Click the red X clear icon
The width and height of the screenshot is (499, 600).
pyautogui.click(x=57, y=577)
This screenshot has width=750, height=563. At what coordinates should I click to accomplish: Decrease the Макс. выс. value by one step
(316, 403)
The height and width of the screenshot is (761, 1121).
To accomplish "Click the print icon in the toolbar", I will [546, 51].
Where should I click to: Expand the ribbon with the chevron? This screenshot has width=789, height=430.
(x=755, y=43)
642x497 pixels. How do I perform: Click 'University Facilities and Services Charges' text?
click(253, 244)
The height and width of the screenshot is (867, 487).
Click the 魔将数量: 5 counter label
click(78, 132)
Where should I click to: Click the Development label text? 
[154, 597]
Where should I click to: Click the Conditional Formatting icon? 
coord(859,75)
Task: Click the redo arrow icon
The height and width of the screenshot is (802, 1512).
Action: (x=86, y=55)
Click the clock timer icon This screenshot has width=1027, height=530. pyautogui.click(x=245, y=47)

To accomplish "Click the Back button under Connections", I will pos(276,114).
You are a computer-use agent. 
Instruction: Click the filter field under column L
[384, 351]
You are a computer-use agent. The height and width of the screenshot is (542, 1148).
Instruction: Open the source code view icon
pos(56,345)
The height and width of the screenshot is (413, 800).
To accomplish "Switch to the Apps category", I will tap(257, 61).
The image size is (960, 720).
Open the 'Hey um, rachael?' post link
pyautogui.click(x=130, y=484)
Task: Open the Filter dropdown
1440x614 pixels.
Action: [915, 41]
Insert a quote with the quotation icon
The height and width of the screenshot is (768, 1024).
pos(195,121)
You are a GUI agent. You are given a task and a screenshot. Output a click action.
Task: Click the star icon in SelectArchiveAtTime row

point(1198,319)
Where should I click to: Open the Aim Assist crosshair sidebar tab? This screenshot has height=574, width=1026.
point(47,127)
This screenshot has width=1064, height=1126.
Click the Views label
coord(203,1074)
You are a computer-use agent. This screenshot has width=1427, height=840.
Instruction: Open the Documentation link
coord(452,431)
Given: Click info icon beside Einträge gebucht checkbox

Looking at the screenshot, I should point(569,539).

#### Task item
When the word "will" shows up in a line of the entries, pull that line out.

#### Exercise result
To accomplish "Click the print icon in the toolbar", I will [546, 51].
To accomplish "Click the Back button under Connections", I will pos(276,114).
To accomplish "Switch to the Apps category", I will tap(257, 61).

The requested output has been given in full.